PROVIDED RECORDS:
============================================================
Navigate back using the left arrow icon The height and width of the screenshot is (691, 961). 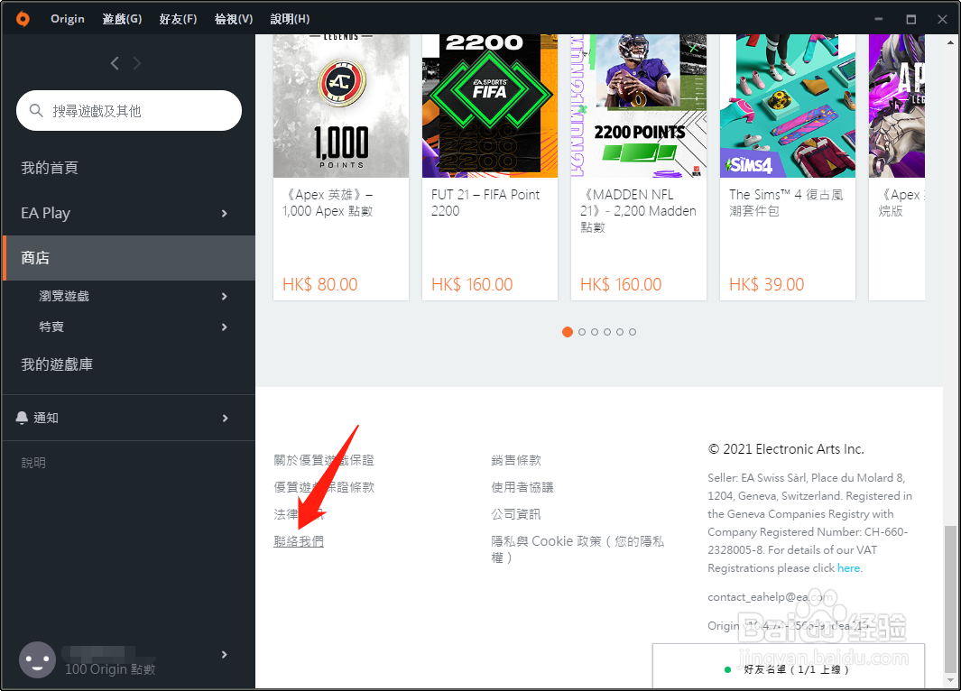(x=114, y=63)
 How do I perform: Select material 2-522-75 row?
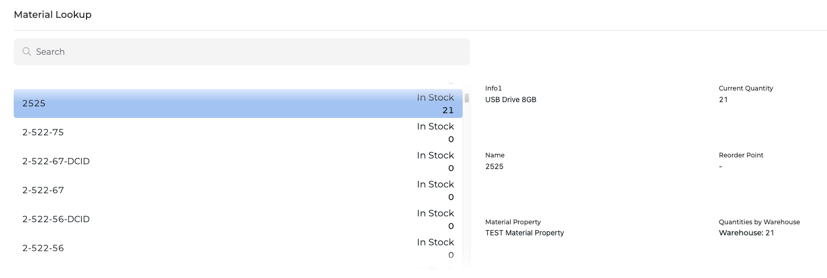click(x=238, y=132)
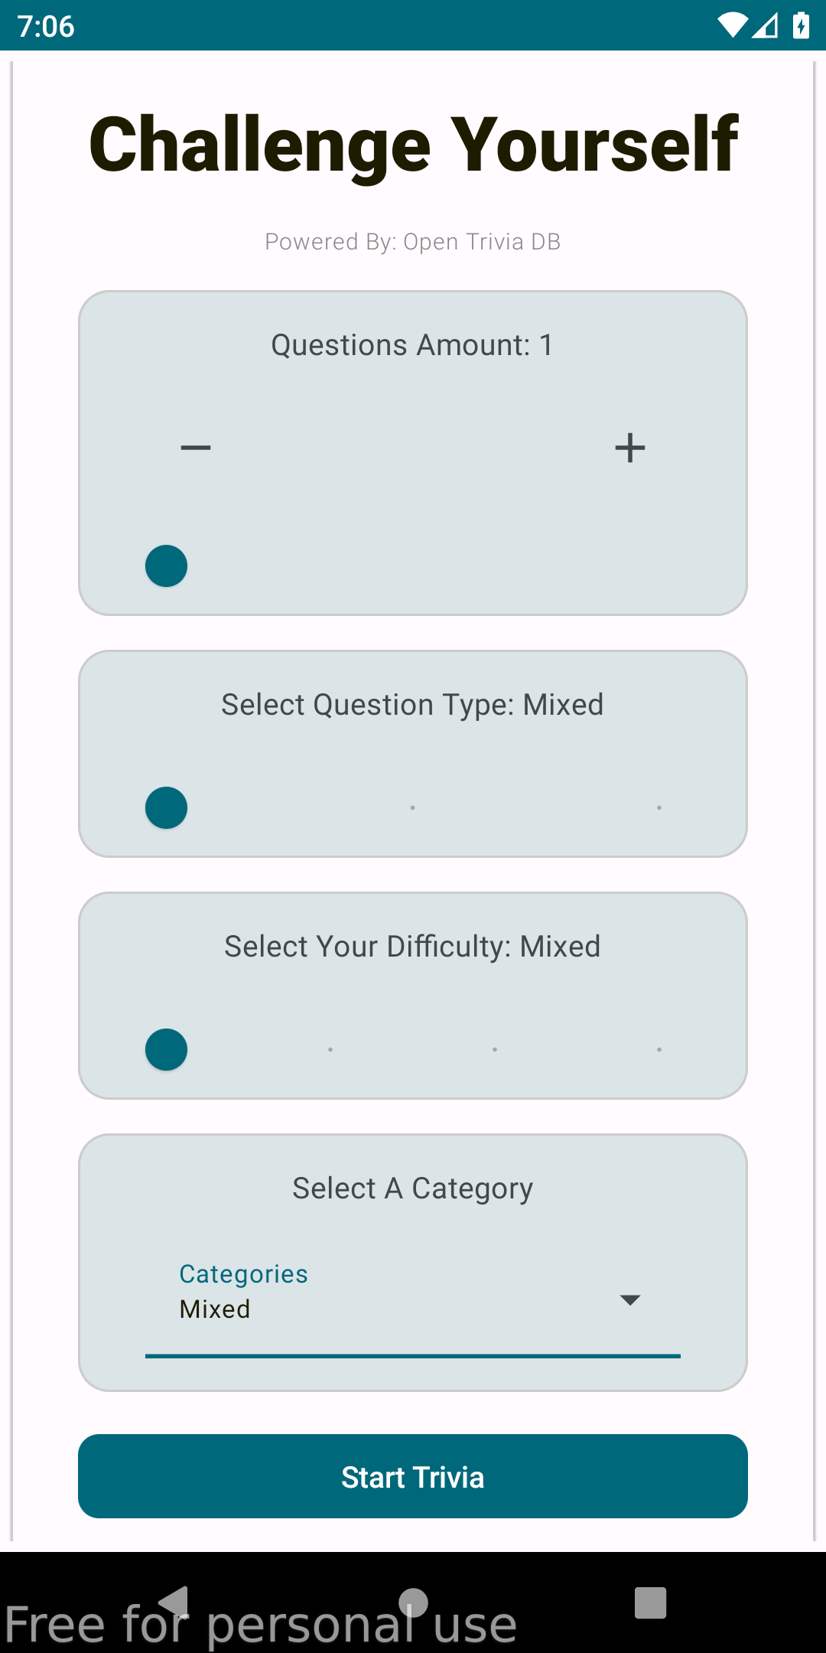Click the Start Trivia button
This screenshot has height=1653, width=826.
(413, 1476)
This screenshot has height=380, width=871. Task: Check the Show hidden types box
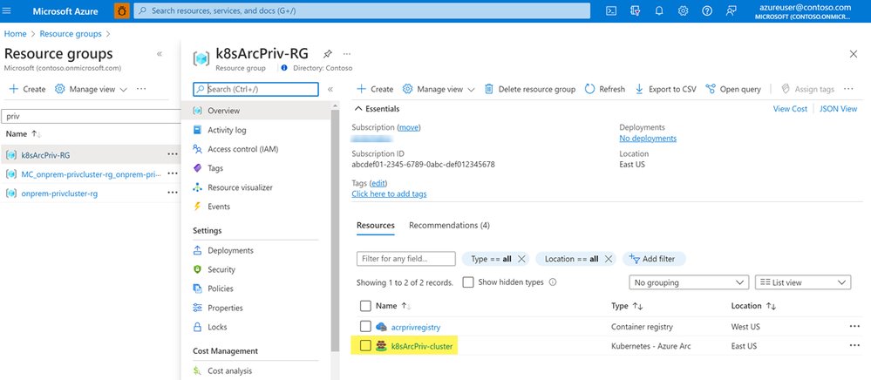pyautogui.click(x=468, y=282)
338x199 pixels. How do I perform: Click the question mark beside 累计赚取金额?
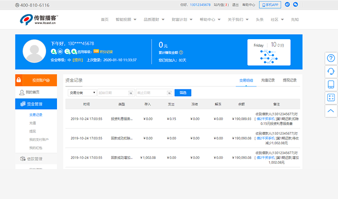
============================================================
REQUIRED ACTION:
From the line containing "How do I perform: Select" to the last line of the records, inclusive, output the lines exactly as written and nothing else; leave out the pictures.

REPLY TO THE EXERCISE:
 How do I perform: Select material 2-522-75 row?
click(x=238, y=132)
Click the Start Trivia button
This screenshot has height=1653, width=826.
(413, 1476)
This screenshot has height=380, width=871. Task: Check the Show hidden types box
pyautogui.click(x=468, y=282)
338x199 pixels. How do I perform: Click the question mark beside 累计赚取金额?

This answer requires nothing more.